Please transcribe exactly the lines from the line holding "Task: Click the MARKETING banner text" through the end of the data below, and skip any pictures.
----- GIVEN DATA -----
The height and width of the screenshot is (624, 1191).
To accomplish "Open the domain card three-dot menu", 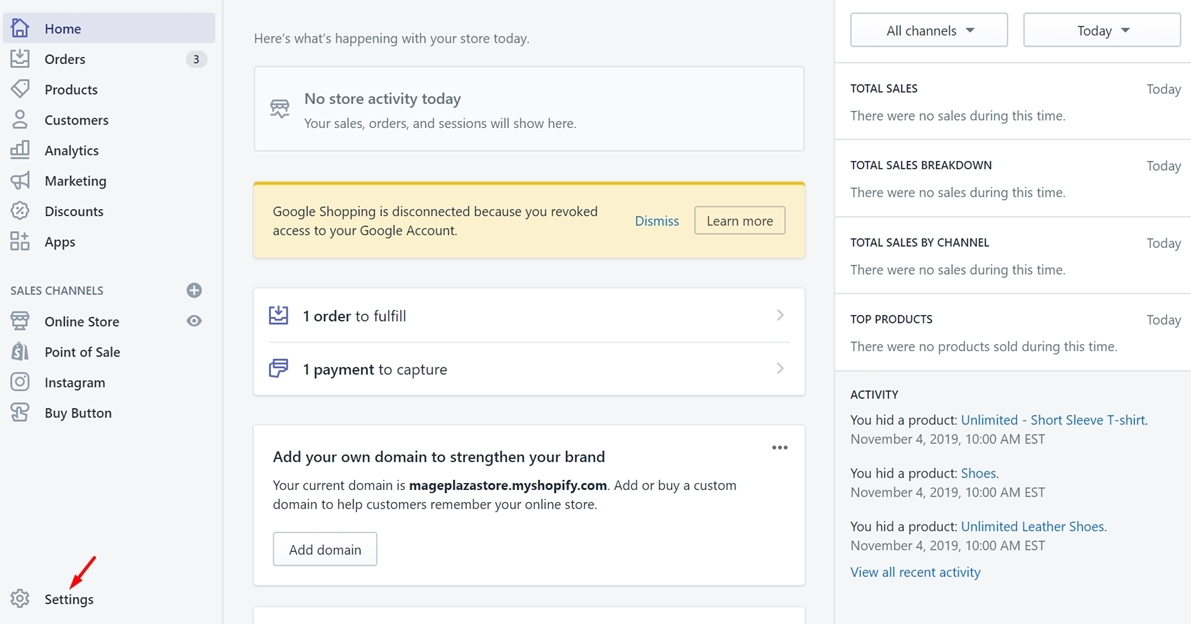I will [780, 448].
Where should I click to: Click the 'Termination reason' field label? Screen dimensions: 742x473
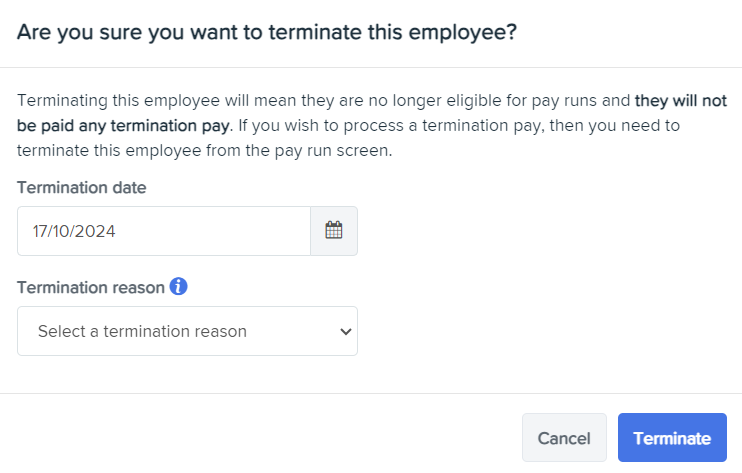coord(91,288)
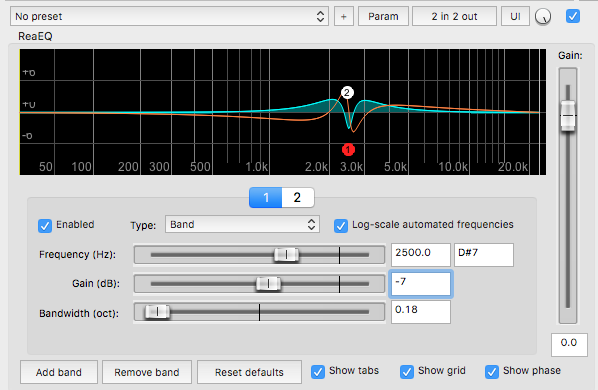Disable the band Enabled checkbox
The image size is (598, 390).
[x=45, y=226]
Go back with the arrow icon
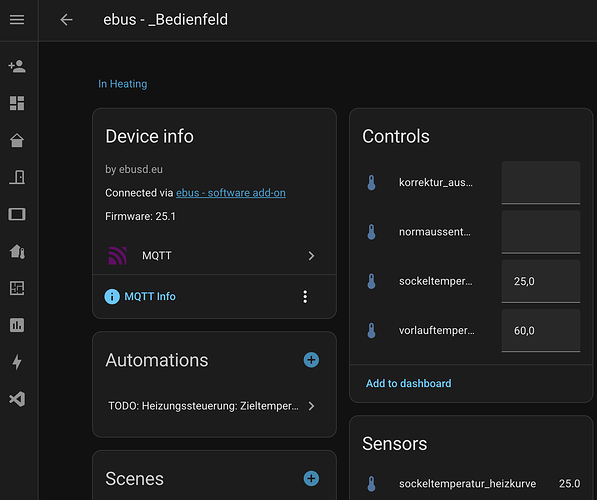Image resolution: width=597 pixels, height=500 pixels. pos(66,19)
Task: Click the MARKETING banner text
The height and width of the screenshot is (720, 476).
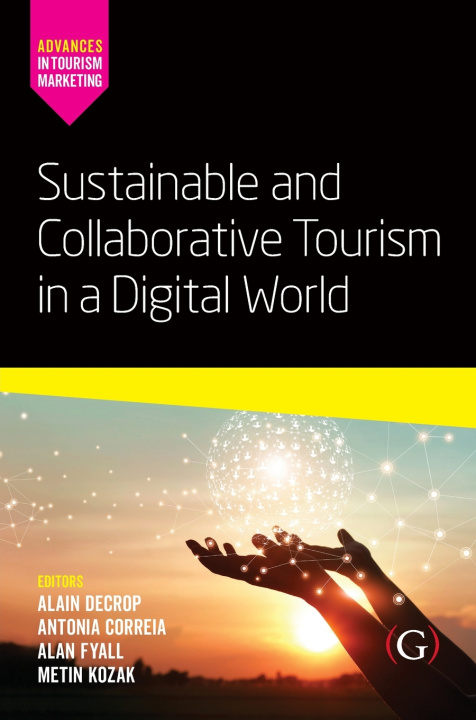Action: pyautogui.click(x=70, y=81)
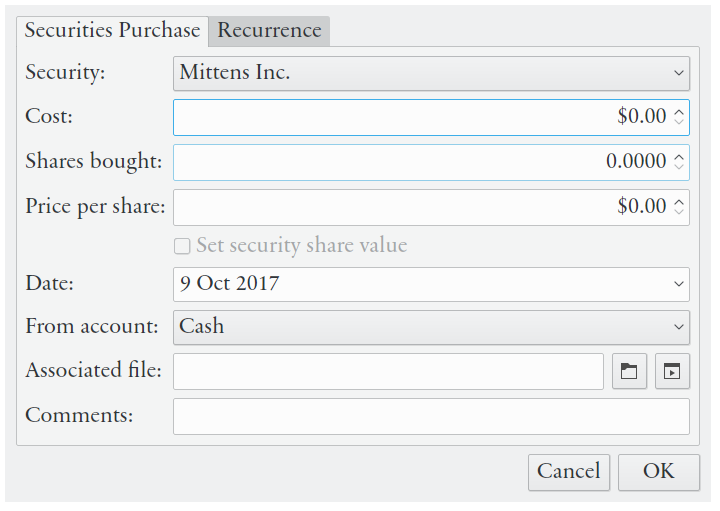Open the From account dropdown
Viewport: 720px width, 511px height.
[431, 327]
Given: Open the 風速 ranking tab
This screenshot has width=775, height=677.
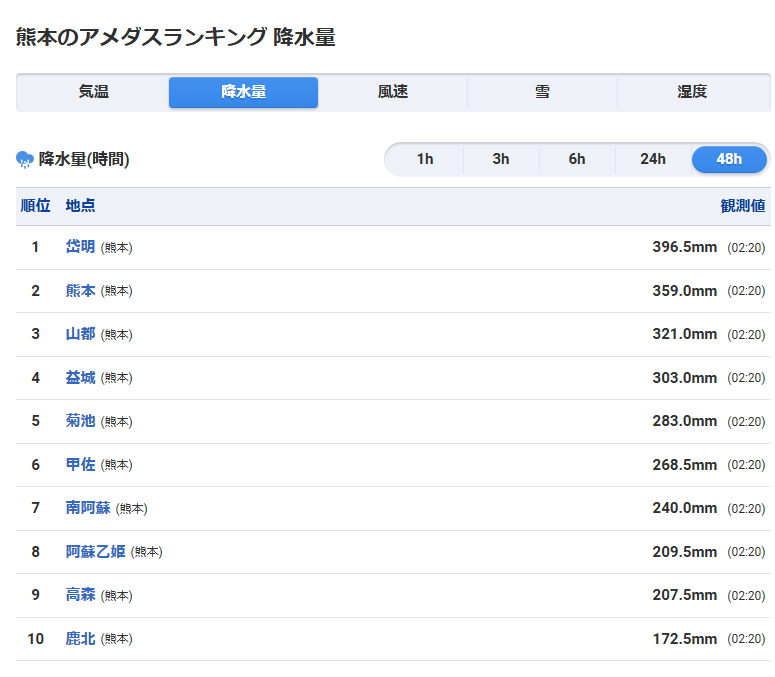Looking at the screenshot, I should (392, 92).
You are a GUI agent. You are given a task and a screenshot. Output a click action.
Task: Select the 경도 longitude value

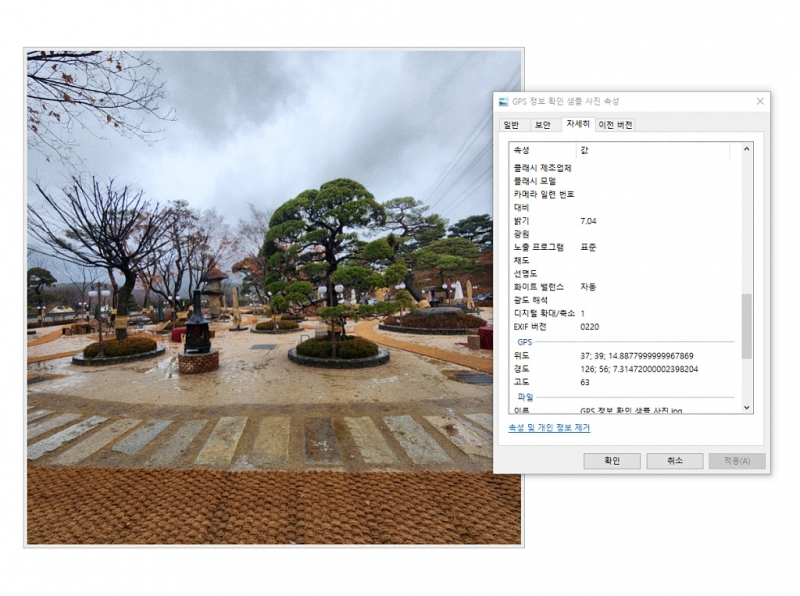(638, 368)
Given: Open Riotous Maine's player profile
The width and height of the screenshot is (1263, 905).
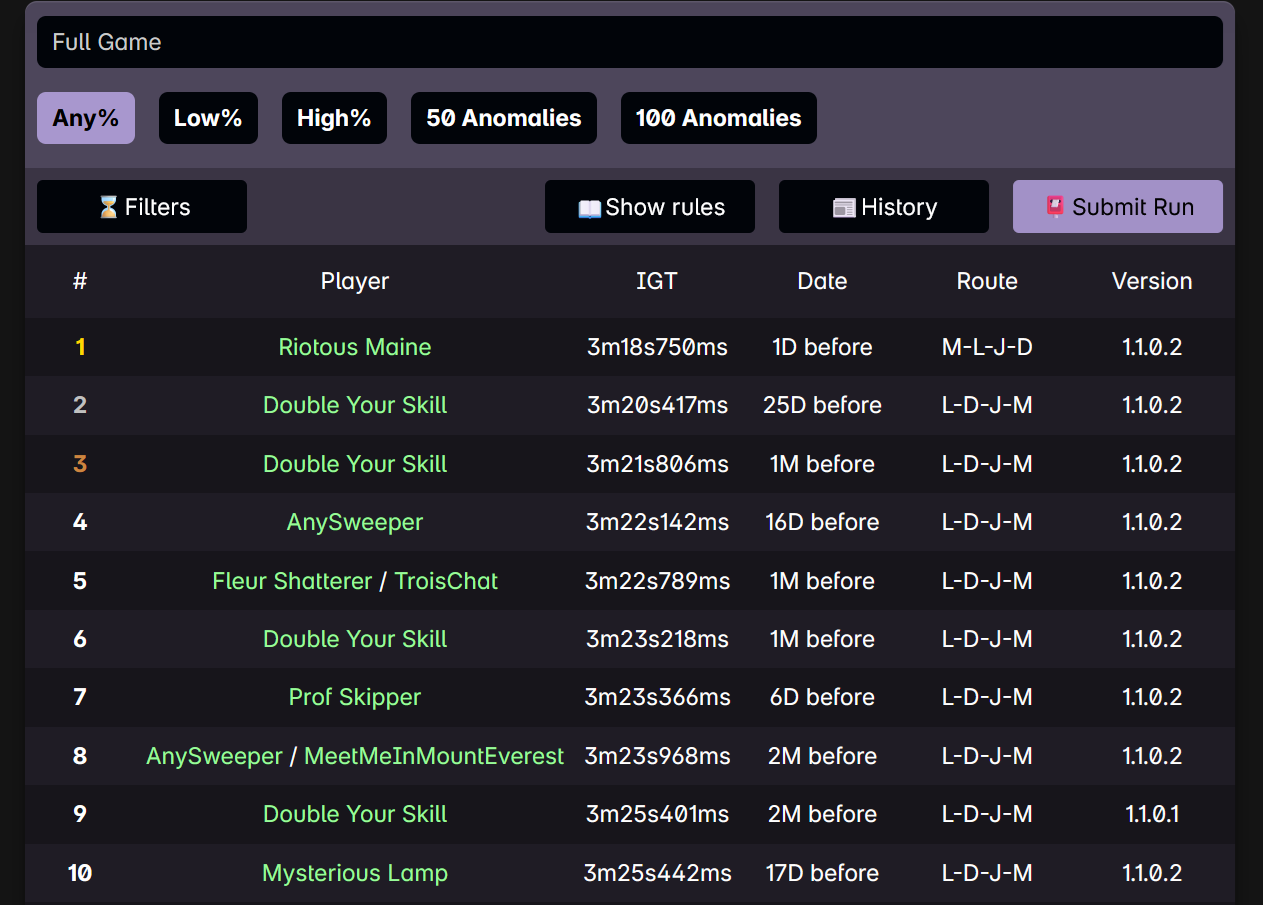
-----
EXPECTED OUTPUT.
Task: Click the MARKETING banner text
The height and width of the screenshot is (720, 476).
Action: pyautogui.click(x=70, y=81)
Open the From account dropdown
Viewport: 720px width, 511px height.
[431, 327]
Given: Open the 風速 ranking tab
This screenshot has width=775, height=677.
Looking at the screenshot, I should (392, 92).
You are a GUI agent. You are given a task and a screenshot. Output a click action.
Task: Select the 경도 longitude value

(638, 368)
Given: Open Riotous Maine's player profile
The width and height of the screenshot is (1263, 905).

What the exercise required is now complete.